30 days. It seemed like forever.
On June 9th, I decided that I wanted to try to blog every day for 30 days. I just had so many ideas in my head that I wanted to share…I wanted to tell stories. I wanted to have discussions. I wanted to talk about things I’d learned through hard lessons and quiet introspection and wholly intentional perseverance. I think a part of me also wanted to write and see if anybody cared.
When I first considered the idea, my immediate reaction was that it was a good idea…in theory. In practice, it seemed impractical. I would be participating in a show every weekend during the month of June, and would be undertaking a 7-day road trip to Urban Craft Uprising at the end of the month. Maybe the timing just wasn’t right. Maybe it would be better to put it off until later.
…and then my husband said, “Don’t worry. I’ll get up with you at 4am every morning and we’ll write for an hour together.”
I had no excuse. And, to be honest…part of me really liked the idea of conquering something for 30 days straight that felt so impossible.
But like any good challenge, I wanted to go in prepared. So I sat for 45 minutes and wrote out a list of 53 possible topics…and then I set my alarm for 4am.
On the morning of June 10th, I woke up to my husband shaking my leg. “Time to wake up, honey,” he said softly. “It’s time to blog!!!” I’m not going to lie–I got out of bed and felt cranky. I hadn’t mentioned this blog challenge to anyone. Who would know if I didn’t do it? I put on the coffee. Fine, I thought. I’ll do it for one day and see how I feel. One day. Tomorrow I might change my mind.
I knew my first blog needed to tell some very fundamental information about where I was coming from–why the topics I was planning on writing about would be so important to me, and about how my life’s story had been molded at an early age by some pretty formative experiences. So I sat and wrote this post with my heart beating fast–and then pressed “publish” with shaking fingers before I could chicken out.

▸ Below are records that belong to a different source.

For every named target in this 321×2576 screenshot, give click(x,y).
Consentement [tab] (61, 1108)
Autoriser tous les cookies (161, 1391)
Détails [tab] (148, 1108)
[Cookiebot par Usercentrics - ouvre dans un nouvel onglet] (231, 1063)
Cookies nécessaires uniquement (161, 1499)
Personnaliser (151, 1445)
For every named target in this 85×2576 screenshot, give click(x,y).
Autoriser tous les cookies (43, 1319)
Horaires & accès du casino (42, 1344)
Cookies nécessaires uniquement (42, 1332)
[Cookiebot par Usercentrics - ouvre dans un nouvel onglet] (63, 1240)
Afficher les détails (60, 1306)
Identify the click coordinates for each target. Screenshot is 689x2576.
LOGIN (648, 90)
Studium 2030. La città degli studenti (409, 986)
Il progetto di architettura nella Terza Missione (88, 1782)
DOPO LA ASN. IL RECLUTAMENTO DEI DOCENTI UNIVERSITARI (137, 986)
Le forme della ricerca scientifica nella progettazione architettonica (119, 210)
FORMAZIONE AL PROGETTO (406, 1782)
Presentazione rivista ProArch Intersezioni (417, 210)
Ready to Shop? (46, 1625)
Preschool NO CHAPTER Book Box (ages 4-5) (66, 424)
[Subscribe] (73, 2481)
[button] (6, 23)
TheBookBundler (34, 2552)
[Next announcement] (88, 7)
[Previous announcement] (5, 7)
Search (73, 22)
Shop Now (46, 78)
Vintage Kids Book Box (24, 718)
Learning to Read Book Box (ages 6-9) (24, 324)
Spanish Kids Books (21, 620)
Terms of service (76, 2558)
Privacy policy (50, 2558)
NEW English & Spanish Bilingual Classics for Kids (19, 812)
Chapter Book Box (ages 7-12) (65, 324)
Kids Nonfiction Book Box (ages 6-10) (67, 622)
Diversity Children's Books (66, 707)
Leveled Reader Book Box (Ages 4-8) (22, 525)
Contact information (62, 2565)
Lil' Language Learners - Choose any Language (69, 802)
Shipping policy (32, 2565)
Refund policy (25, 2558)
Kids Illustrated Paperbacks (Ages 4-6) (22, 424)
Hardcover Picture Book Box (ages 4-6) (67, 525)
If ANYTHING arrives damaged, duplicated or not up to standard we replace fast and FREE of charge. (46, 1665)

The next day, I did it again. And the following day. Every day, waking up at 4am. Every day, looking at my list and deciding what I would write about–and then letting my fingers fly. Waking up got easier. I got less nervous with each post.
About 5 days into my own challenge, some fellow members from the Indie Business Network (a business network in which I am a member) decided to undertake the challenge as well. Soon, we had over 25 people committing to blogging daily for 30 days. I had public accountability. I couldn’t back out now.

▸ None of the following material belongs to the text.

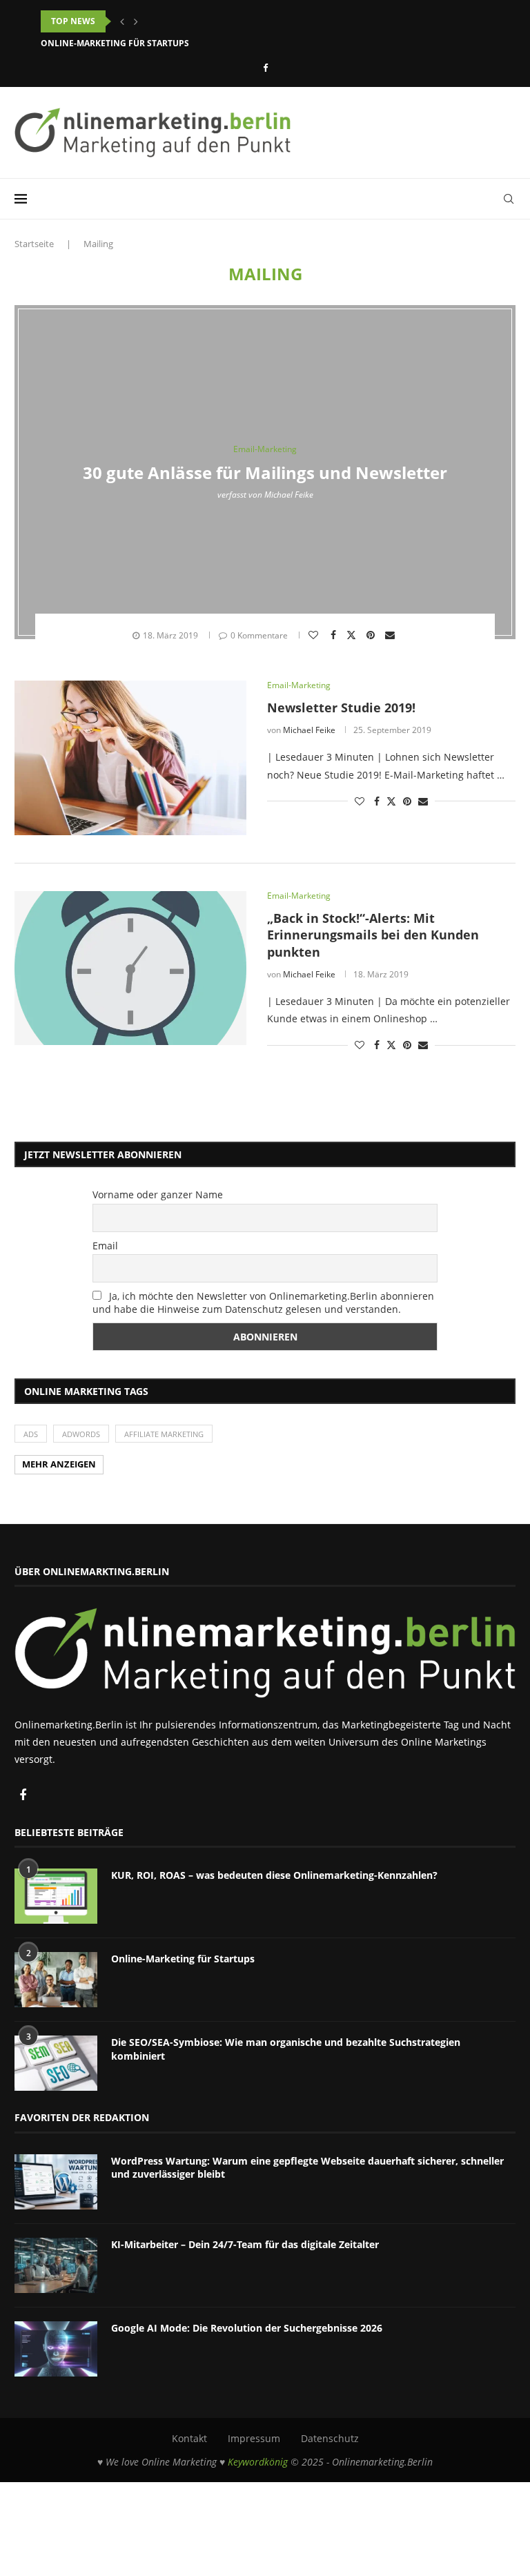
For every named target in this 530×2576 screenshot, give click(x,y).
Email (105, 1245)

After a week, I found it was much easier. Rob and I would talk about the topics–he was even contributing once a week to the daily writing challenge. He was my alarm clock, official proofreader, featured image consultant, and cheerleader on those days when I felt my heart race as I published my post. There were days when it felt really hard–whether it was hard to wake up early, hard to think of a topic, or hard to write about content that was so closely linked to the movement of my heart. But Robert encouraged me every step of the way…because hard things are always easier to do together.
Over the course of the last 30+ days, incredible things happened–both within my heart and with my relationships with my customers.
- I realized that I could see a task through that felt impossible at first…but that deep down, I knew I could accomplish.
- A few things inside of me woke up that had been sleeping for awhile. Like my love for writing about really important things. And my love for storytelling.
- I found that having a set time frame was very helpful in recognizing what would be sustainable for me long term. This was an intense burst in a short period of time, but it helped me to realize that in the future blogging once or twice a week is totally doable–a feat that in itself would have felt impossible 6 months ago.
- I realized things about myself that had nothing to do with writing. Like with the right motivation, I can get up at 4am every morning.
- Public accountability can be very powerful.
- Customers began to write to tell me their stories. I talked a little bit about that in this blog post, but it was amazing to be on the receiving end of such moving, beautiful stories. It’s quite an incredible group of people we have following this blog.
And with this blog post, my challenge to myself draws to an end. You won’t see daily posts from me–at least not in the immediate future, but I’ll still post at least once a week. Because there is still plenty to say and share and teach and learn. Together.
When all is said and done, I think 30-day challenges like this are really, really valuable. They take you beyond where you think you can go…and prove that you can.
Thanks for coming along for the ride…I have a feeling we’re only at the beginning of the incredible things in store.